The clinical findings, along with the classic “punched-out” appearance of many of the erosions, led to the diagnosis of eczema herpeticum. This diagnosis, also known as Kaposi varicelliform eruption, is often seen in patients with a defect in their primary cutaneous barrier, such as atopic dermatitis (most commonly), or other conditions, including Darier disease, a defect of keratinocyte adhesion. Eczema herpeticum is caused by herpes simplex virus (HSV), usually type 1, which proliferates in this environment of a disrupted skin barrier. The diagnosis can be confirmed by a Tzanck preparation where a swab from the lesion is spread on a slide, stained, and examined for the presence of multinucleated giant cells; or by direct fluorescent antibody (DFA) testing or viral culture. Of these, the Tzanck preparation is the fastest, followed by a DFA test and then viral culture. Timing is critical because this condition can rapidly progress and may involve other organs and structures such as the eyes (herpes keratitis, which can lead to blindness), especially if lesions are located on the face. This diagnosis is a relative dermatologic emergency and presumptive treatment with antivirals should be at least considered in a case in which the clinical diagnosis is even suspected.

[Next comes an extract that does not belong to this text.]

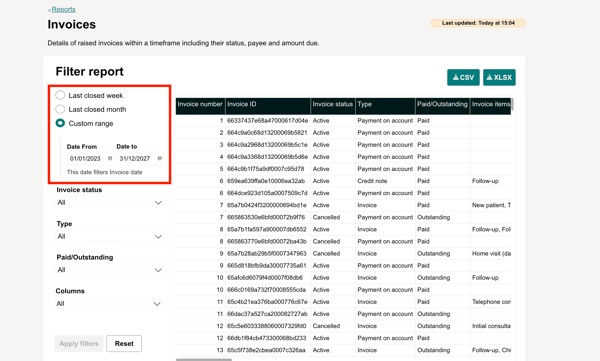Viewport: 600px width, 361px height.
Task: Download the report as XLSX
Action: point(499,77)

Treatment: In this case, the patient was already admitted to the inpatient unit and treatment was initiated with IV acyclovir. Topical mupirocin was also applied to the affected area twice daily. Once the erosions started healing, a topical corticosteroid regimen was started to treat the underlying eczema, with marked improvement over the next several days.

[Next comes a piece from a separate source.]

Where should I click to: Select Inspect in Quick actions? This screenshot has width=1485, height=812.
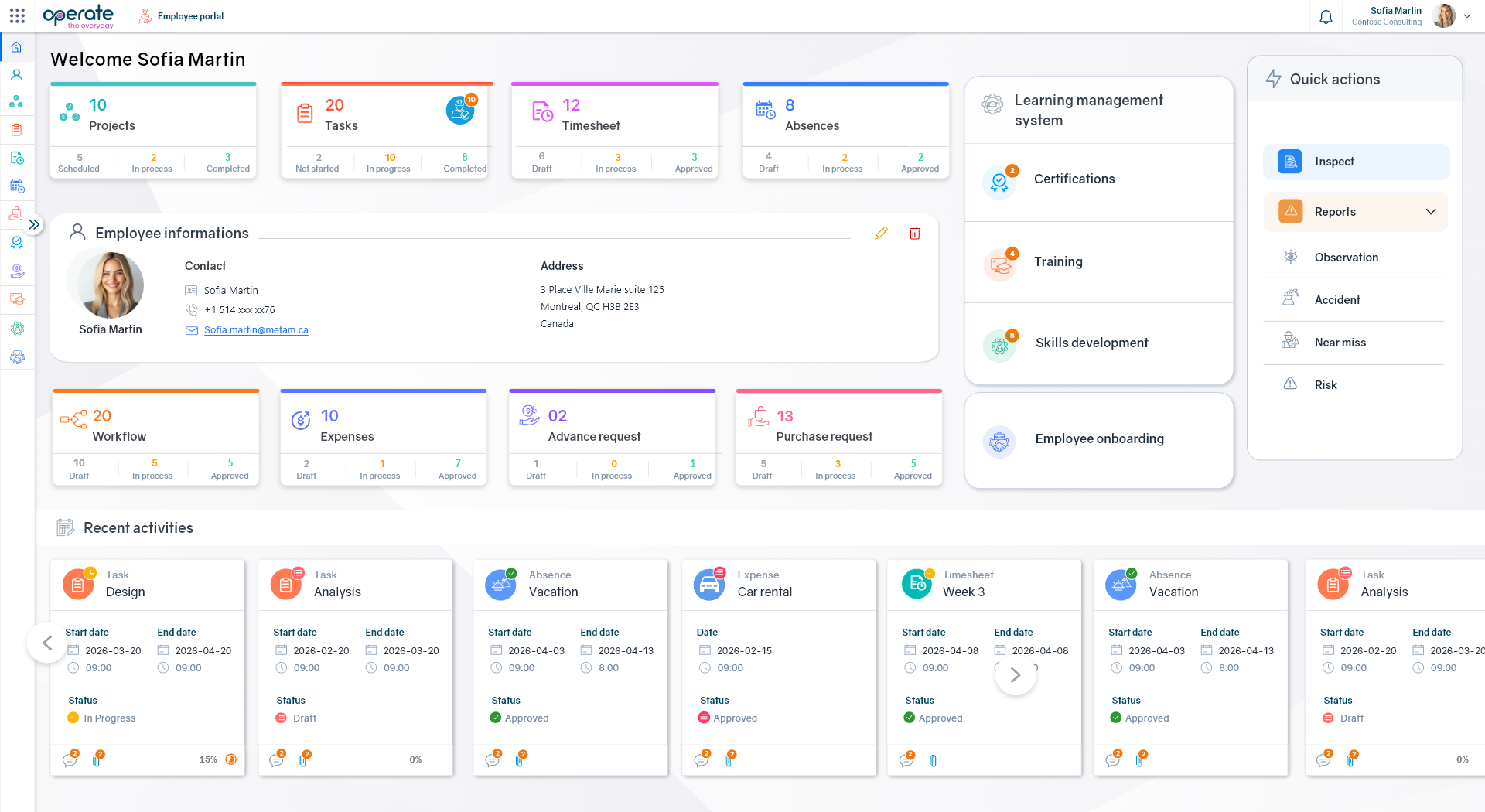(x=1357, y=162)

Note: While our case demonstrated clean, punched-out erosions, the primary lesion in eczema herpeticum is a vesicle, which may form hemorrhagic crusts and lead to the aforementioned punched-out erosions. In severe cases, there may also be fever and malaise. Therapy is most often initiated with IV acyclovir in an inpatient setting. In some cases in which the lesions are limited and in non-critical areas, one may consider oral treatment with antiviral agents, such as valacyclovir, which is preferred over acyclovir because of its better bioavailability. Extended courses of therapy may be necessary, for 2 weeks or until all of the lesions have healed. It is also important to examine the patient for possible superinfection with bacteria such as Staphylococcus aureus. Antibiotic treatment may be necessary if there is any sign of bacterial superinfection, or prophylactic topical treatment may also be warranted, as it was in our case.